— START OF Provided entries —

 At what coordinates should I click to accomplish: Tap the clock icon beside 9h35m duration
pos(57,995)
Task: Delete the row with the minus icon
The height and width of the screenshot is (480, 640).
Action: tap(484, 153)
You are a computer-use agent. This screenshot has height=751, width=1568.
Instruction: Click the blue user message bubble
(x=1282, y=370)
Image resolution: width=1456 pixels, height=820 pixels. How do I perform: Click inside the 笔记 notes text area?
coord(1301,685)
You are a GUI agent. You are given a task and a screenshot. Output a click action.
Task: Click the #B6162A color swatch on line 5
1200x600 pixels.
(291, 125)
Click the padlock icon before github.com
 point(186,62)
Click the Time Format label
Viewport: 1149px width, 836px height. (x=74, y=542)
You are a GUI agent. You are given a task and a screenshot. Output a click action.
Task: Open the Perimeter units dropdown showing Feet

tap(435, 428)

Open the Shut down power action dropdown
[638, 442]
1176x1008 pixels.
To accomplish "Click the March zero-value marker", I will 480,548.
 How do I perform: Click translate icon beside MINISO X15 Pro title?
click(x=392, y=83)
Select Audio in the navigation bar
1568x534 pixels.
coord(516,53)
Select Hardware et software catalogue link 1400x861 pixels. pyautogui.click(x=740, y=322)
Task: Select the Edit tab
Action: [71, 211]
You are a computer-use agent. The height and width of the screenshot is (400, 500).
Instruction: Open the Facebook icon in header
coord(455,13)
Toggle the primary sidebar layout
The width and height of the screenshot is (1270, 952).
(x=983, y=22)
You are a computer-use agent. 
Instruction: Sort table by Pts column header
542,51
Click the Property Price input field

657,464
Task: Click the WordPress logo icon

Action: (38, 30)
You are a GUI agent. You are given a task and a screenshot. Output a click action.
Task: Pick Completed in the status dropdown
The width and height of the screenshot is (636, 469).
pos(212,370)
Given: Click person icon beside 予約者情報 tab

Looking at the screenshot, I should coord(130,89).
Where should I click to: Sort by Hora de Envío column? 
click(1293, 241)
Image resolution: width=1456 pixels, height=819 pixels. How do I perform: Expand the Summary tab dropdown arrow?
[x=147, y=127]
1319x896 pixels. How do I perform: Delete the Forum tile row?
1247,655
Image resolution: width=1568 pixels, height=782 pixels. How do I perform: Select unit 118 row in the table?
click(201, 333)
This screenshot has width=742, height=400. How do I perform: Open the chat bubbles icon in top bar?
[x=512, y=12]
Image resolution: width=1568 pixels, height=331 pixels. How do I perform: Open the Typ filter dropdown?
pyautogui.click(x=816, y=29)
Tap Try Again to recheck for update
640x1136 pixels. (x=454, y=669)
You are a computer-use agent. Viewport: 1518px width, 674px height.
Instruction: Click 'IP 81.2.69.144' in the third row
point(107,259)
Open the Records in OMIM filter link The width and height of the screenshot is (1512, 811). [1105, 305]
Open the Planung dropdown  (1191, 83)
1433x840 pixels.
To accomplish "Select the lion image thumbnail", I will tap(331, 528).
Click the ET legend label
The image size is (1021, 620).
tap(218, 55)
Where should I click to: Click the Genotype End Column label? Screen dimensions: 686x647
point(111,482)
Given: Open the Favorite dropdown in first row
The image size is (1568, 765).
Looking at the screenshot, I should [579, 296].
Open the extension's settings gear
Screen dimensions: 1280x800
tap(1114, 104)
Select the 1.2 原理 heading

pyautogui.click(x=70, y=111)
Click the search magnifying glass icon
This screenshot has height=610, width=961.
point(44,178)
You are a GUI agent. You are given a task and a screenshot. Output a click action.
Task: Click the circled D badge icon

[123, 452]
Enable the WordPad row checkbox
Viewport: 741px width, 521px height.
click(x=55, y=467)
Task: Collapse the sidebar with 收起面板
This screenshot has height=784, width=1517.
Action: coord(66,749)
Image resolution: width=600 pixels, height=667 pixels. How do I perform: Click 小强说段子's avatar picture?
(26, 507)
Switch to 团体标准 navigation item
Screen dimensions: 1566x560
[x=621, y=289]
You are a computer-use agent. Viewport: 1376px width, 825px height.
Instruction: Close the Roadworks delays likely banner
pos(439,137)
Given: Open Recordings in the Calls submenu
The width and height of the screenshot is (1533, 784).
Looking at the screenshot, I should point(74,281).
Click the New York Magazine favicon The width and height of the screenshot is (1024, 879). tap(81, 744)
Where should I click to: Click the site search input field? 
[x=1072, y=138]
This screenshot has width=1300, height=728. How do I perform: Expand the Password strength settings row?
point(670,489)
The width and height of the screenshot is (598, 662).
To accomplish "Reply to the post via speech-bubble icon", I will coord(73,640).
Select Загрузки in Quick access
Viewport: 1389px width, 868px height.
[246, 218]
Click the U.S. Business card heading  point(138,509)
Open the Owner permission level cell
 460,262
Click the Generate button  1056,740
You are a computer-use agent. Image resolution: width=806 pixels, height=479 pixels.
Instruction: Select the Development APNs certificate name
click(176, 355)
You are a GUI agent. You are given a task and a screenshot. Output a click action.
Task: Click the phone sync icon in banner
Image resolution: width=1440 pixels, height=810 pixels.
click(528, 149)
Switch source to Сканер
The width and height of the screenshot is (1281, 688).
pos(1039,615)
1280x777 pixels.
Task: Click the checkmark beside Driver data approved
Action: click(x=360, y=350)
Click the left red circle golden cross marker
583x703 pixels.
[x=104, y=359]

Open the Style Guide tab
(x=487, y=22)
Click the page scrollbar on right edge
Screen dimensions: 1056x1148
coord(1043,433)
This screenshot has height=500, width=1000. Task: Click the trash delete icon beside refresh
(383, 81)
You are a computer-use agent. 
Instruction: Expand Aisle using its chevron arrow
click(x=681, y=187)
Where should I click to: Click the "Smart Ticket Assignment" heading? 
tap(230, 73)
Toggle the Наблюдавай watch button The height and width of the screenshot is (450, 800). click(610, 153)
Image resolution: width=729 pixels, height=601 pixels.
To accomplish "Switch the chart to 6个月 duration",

— END OF Provided entries —

Exercise prompt: Turn every line of the listing above into a numbered list, leaving out the blank lines.

Written solution:
1.  At what coordinates should I click to accomplish: Tap the clock icon beside 9h35m duration
2. pos(57,995)
3. Task: Delete the row with the minus icon
4. The height and width of the screenshot is (480, 640).
5. Action: tap(484, 153)
6. You are a computer-use agent. This screenshot has height=751, width=1568.
7. Instruction: Click the blue user message bubble
8. (x=1282, y=370)
9. Image resolution: width=1456 pixels, height=820 pixels. How do I perform: Click inside the 笔记 notes text area?
10. coord(1301,685)
11. You are a GUI agent. You are given a task and a screenshot. Output a click action.
12. Task: Click the #B6162A color swatch on line 5
13. 1200x600 pixels.
14. (291, 125)
15. Click the padlock icon before github.com
16.  point(186,62)
17. Click the Time Format label
18. Viewport: 1149px width, 836px height. (x=74, y=542)
19. You are a GUI agent. You are given a task and a screenshot. Output a click action.
20. Task: Open the Perimeter units dropdown showing Feet
21. tap(435, 428)
22. Open the Shut down power action dropdown
23. [638, 442]
24. 1176x1008 pixels.
25. To accomplish "Click the March zero-value marker", I will 480,548.
26.  How do I perform: Click translate icon beside MINISO X15 Pro title?
27. click(x=392, y=83)
28. Select Audio in the navigation bar
29. 1568x534 pixels.
30. coord(516,53)
31. Select Hardware et software catalogue link 1400x861 pixels. pyautogui.click(x=740, y=322)
32. Task: Select the Edit tab
33. Action: [71, 211]
34. You are a computer-use agent. The height and width of the screenshot is (400, 500).
35. Instruction: Open the Facebook icon in header
36. coord(455,13)
37. Toggle the primary sidebar layout
38. The width and height of the screenshot is (1270, 952).
39. (x=983, y=22)
40. You are a computer-use agent. 
41. Instruction: Sort table by Pts column header
42. 542,51
43. Click the Property Price input field
44. 657,464
45. Task: Click the WordPress logo icon
46. Action: (38, 30)
47. You are a GUI agent. You are given a task and a screenshot. Output a click action.
48. Task: Pick Completed in the status dropdown
49. The width and height of the screenshot is (636, 469).
50. pos(212,370)
51. Given: Click person icon beside 予約者情報 tab
52. Looking at the screenshot, I should coord(130,89).
53. Where should I click to: Sort by Hora de Envío column? 
54. click(1293, 241)
55. Image resolution: width=1456 pixels, height=819 pixels. How do I perform: Expand the Summary tab dropdown arrow?
56. [x=147, y=127]
57. 1319x896 pixels. How do I perform: Delete the Forum tile row?
58. 1247,655
59. Image resolution: width=1568 pixels, height=782 pixels. How do I perform: Select unit 118 row in the table?
60. click(201, 333)
61. This screenshot has width=742, height=400. How do I perform: Open the chat bubbles icon in top bar?
62. [x=512, y=12]
63. Image resolution: width=1568 pixels, height=331 pixels. How do I perform: Open the Typ filter dropdown?
64. pyautogui.click(x=816, y=29)
65. Tap Try Again to recheck for update
66. 640x1136 pixels. (x=454, y=669)
67. You are a computer-use agent. Viewport: 1518px width, 674px height.
68. Instruction: Click 'IP 81.2.69.144' in the third row
69. point(107,259)
70. Open the Records in OMIM filter link The width and height of the screenshot is (1512, 811). [1105, 305]
71. Open the Planung dropdown  (1191, 83)
72. 1433x840 pixels.
73. To accomplish "Select the lion image thumbnail", I will tap(331, 528).
74. Click the ET legend label
75. The image size is (1021, 620).
76. tap(218, 55)
77. Where should I click to: Click the Genotype End Column label? Screen dimensions: 686x647
78. point(111,482)
79. Given: Open the Favorite dropdown in first row
80. The image size is (1568, 765).
81. Looking at the screenshot, I should [579, 296].
82. Open the extension's settings gear
83. Screen dimensions: 1280x800
84. tap(1114, 104)
85. Select the 1.2 原理 heading
86. pyautogui.click(x=70, y=111)
87. Click the search magnifying glass icon
88. This screenshot has height=610, width=961.
89. point(44,178)
90. You are a GUI agent. You are given a task and a screenshot. Output a click action.
91. Task: Click the circled D badge icon
92. [123, 452]
93. Enable the WordPad row checkbox
94. Viewport: 741px width, 521px height.
95. click(x=55, y=467)
96. Task: Collapse the sidebar with 收起面板
97. This screenshot has height=784, width=1517.
98. Action: coord(66,749)
99. Image resolution: width=600 pixels, height=667 pixels. How do I perform: Click 小强说段子's avatar picture?
100. (26, 507)
101. Switch to 团体标准 navigation item
102. Screen dimensions: 1566x560
103. [x=621, y=289]
104. You are a computer-use agent. Viewport: 1376px width, 825px height.
105. Instruction: Close the Roadworks delays likely banner
106. pos(439,137)
107. Given: Open Recordings in the Calls submenu
108. The width and height of the screenshot is (1533, 784).
109. Looking at the screenshot, I should point(74,281).
110. Click the New York Magazine favicon The width and height of the screenshot is (1024, 879). tap(81, 744)
111. Where should I click to: Click the site search input field? 
112. [x=1072, y=138]
113. This screenshot has width=1300, height=728. How do I perform: Expand the Password strength settings row?
114. point(670,489)
115. The width and height of the screenshot is (598, 662).
116. To accomplish "Reply to the post via speech-bubble icon", I will coord(73,640).
117. Select Загрузки in Quick access
118. Viewport: 1389px width, 868px height.
119. [246, 218]
120. Click the U.S. Business card heading  point(138,509)
121. Open the Owner permission level cell
122.  460,262
123. Click the Generate button  1056,740
124. You are a computer-use agent. Image resolution: width=806 pixels, height=479 pixels.
125. Instruction: Select the Development APNs certificate name
126. click(176, 355)
127. You are a GUI agent. You are given a task and a screenshot. Output a click action.
128. Task: Click the phone sync icon in banner
129. Image resolution: width=1440 pixels, height=810 pixels.
130. click(528, 149)
131. Switch source to Сканер
132. The width and height of the screenshot is (1281, 688).
133. pos(1039,615)
134. 1280x777 pixels.
135. Task: Click the checkmark beside Driver data approved
136. Action: click(x=360, y=350)
137. Click the left red circle golden cross marker
138. 583x703 pixels.
139. [x=104, y=359]
140. Open the Style Guide tab
141. (x=487, y=22)
142. Click the page scrollbar on right edge
143. Screen dimensions: 1056x1148
144. coord(1043,433)
145. This screenshot has height=500, width=1000. Task: Click the trash delete icon beside refresh
146. (383, 81)
147. You are a computer-use agent. 
148. Instruction: Expand Aisle using its chevron arrow
149. click(x=681, y=187)
150. Where should I click to: Click the "Smart Ticket Assignment" heading? 
151. tap(230, 73)
152. Toggle the Наблюдавай watch button The height and width of the screenshot is (450, 800). click(610, 153)
153. Image resolution: width=729 pixels, height=601 pixels.
154. To accomplish "Switch the chart to 6个月 duration",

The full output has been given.